Task inputs
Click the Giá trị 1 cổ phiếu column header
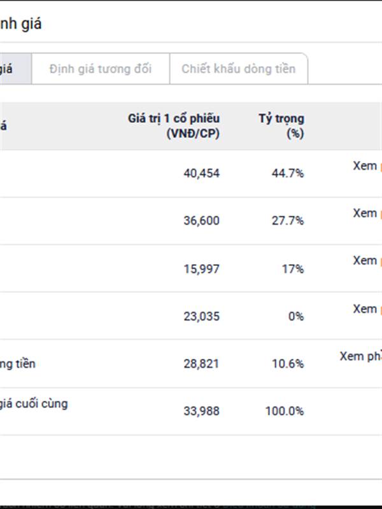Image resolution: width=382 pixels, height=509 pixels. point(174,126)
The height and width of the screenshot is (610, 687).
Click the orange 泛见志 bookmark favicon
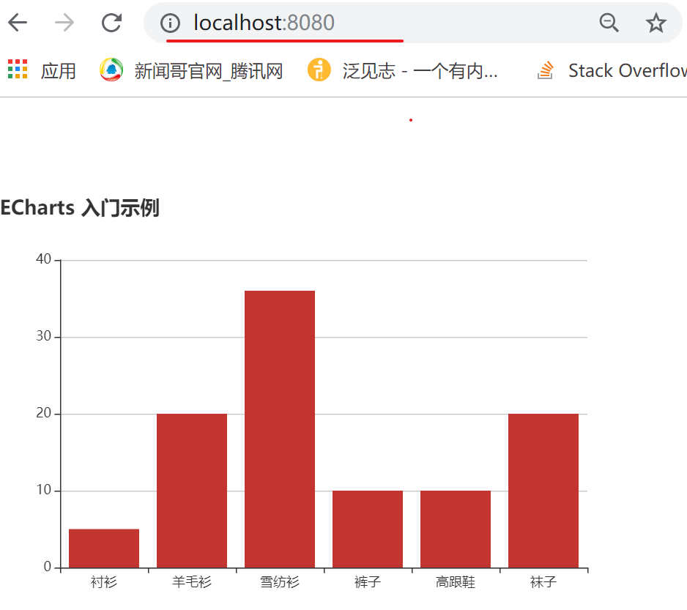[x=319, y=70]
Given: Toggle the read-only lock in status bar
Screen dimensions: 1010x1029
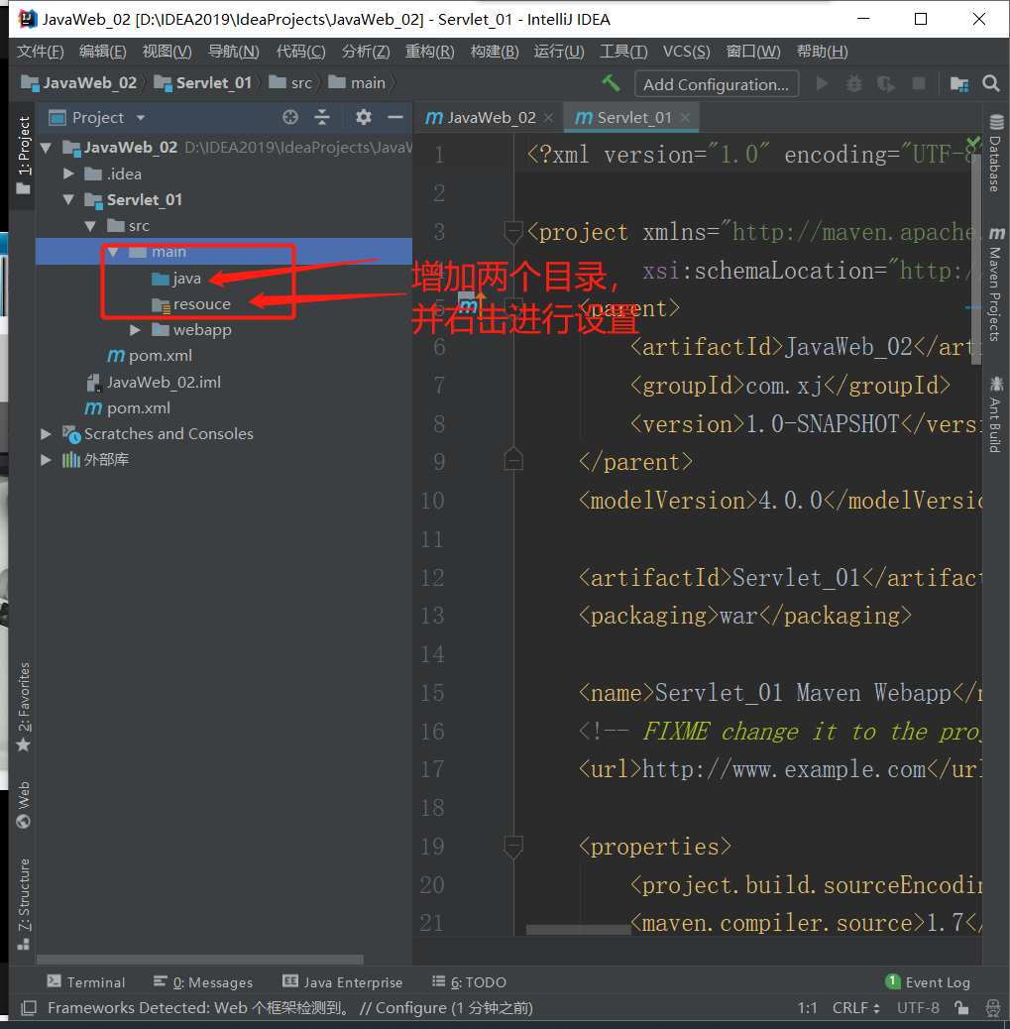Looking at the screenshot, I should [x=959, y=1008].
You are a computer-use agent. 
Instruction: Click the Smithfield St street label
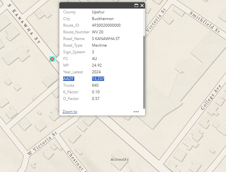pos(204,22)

Exercise prompt
An exact, picture-free copy of the entries is required.

Response to this exercise
Click the Giá trị 1 cổ phiếu column header
Image resolution: width=382 pixels, height=509 pixels. point(174,126)
The height and width of the screenshot is (610, 687).
Click the orange 泛见志 bookmark favicon
[x=319, y=70]
Given: Toggle the read-only lock in status bar
Screen dimensions: 1010x1029
Looking at the screenshot, I should [x=959, y=1008].
You are a computer-use agent. 
Instruction: Click the Smithfield St street label
pos(204,22)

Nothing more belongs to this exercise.